Pixel coordinate grounding data
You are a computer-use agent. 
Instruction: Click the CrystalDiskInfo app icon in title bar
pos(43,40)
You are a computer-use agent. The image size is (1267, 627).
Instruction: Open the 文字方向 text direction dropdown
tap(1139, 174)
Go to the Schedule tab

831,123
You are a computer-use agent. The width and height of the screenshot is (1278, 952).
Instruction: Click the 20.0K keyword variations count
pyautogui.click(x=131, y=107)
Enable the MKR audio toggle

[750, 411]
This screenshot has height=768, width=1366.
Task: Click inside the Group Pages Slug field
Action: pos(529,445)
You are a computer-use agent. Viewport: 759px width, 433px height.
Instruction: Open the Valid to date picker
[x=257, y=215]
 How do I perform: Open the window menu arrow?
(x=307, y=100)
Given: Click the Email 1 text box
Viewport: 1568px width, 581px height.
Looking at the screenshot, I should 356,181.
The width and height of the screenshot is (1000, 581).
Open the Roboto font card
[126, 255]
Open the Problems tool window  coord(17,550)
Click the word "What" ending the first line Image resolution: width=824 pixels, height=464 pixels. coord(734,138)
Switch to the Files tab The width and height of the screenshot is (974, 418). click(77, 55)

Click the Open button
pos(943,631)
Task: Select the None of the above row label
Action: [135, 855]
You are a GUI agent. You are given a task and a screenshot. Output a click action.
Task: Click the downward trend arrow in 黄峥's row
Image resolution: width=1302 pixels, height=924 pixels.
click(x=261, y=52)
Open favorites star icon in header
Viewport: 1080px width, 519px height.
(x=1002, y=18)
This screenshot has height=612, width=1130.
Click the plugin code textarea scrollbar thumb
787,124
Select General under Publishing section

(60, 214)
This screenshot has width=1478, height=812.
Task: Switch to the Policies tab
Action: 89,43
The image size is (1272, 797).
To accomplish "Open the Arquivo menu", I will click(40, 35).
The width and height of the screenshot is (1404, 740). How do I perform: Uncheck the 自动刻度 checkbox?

> [What the task requires]: Please return only the lines from the one that contains "The image size is (1272, 797)." through the final line of the entries, each exactly as written.

> [Problem solution]:
The image size is (1272, 797).
To accomplish "Open the Arquivo menu", I will click(40, 35).
The width and height of the screenshot is (1404, 740). How do I perform: Uncheck the 自动刻度 checkbox?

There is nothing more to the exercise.